_Action item_.
Reply with each record repeated exactly.

Task inputs Start Marker

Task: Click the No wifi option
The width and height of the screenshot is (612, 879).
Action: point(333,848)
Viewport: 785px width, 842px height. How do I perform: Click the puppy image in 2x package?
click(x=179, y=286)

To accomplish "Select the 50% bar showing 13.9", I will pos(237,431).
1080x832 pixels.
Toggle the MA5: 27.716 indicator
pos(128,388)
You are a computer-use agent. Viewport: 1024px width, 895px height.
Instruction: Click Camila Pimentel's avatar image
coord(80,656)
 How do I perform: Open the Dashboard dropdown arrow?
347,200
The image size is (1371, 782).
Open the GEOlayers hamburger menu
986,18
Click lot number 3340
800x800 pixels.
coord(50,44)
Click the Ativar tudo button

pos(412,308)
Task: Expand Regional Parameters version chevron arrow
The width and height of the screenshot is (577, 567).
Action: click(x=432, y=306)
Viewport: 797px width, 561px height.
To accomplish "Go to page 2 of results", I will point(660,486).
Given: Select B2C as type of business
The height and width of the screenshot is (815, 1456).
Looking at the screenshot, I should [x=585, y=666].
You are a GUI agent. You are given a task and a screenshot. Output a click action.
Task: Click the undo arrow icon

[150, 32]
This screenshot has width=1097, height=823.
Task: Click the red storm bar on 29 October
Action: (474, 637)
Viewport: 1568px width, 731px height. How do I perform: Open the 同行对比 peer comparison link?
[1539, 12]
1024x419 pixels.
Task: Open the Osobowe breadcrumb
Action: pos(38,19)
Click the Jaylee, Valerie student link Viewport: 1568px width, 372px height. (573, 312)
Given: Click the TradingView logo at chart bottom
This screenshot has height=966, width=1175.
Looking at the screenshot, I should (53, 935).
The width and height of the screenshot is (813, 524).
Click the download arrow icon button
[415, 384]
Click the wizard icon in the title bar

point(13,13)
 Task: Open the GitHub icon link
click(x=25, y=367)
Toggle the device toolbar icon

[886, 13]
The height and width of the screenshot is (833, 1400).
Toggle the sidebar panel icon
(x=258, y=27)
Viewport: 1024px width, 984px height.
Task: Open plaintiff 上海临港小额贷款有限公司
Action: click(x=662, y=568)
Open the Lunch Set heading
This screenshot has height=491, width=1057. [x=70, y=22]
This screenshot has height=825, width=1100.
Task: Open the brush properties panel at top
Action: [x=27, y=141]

Task inputs End Marker

_Output for this exercise_.
Task: Click the No wifi option
The width and height of the screenshot is (612, 879).
Action: point(333,848)
Viewport: 785px width, 842px height. How do I perform: Click the puppy image in 2x package?
click(x=179, y=286)

To accomplish "Select the 50% bar showing 13.9", I will pos(237,431).
1080x832 pixels.
Toggle the MA5: 27.716 indicator
pos(128,388)
You are a computer-use agent. Viewport: 1024px width, 895px height.
Instruction: Click Camila Pimentel's avatar image
coord(80,656)
 How do I perform: Open the Dashboard dropdown arrow?
347,200
The image size is (1371, 782).
Open the GEOlayers hamburger menu
986,18
Click lot number 3340
800x800 pixels.
coord(50,44)
Click the Ativar tudo button

pos(412,308)
Task: Expand Regional Parameters version chevron arrow
The width and height of the screenshot is (577, 567).
Action: click(x=432, y=306)
Viewport: 797px width, 561px height.
To accomplish "Go to page 2 of results", I will point(660,486).
Given: Select B2C as type of business
The height and width of the screenshot is (815, 1456).
Looking at the screenshot, I should [x=585, y=666].
You are a GUI agent. You are given a task and a screenshot. Output a click action.
Task: Click the undo arrow icon

[150, 32]
This screenshot has width=1097, height=823.
Task: Click the red storm bar on 29 October
Action: (474, 637)
Viewport: 1568px width, 731px height. How do I perform: Open the 同行对比 peer comparison link?
[1539, 12]
1024x419 pixels.
Task: Open the Osobowe breadcrumb
Action: pos(38,19)
Click the Jaylee, Valerie student link Viewport: 1568px width, 372px height. (573, 312)
Given: Click the TradingView logo at chart bottom
This screenshot has height=966, width=1175.
Looking at the screenshot, I should (53, 935).
The width and height of the screenshot is (813, 524).
Click the download arrow icon button
[415, 384]
Click the wizard icon in the title bar

point(13,13)
 Task: Open the GitHub icon link
click(x=25, y=367)
Toggle the device toolbar icon

[886, 13]
The height and width of the screenshot is (833, 1400).
Toggle the sidebar panel icon
(x=258, y=27)
Viewport: 1024px width, 984px height.
Task: Open plaintiff 上海临港小额贷款有限公司
Action: click(x=662, y=568)
Open the Lunch Set heading
This screenshot has height=491, width=1057. [x=70, y=22]
This screenshot has height=825, width=1100.
Task: Open the brush properties panel at top
Action: [x=27, y=141]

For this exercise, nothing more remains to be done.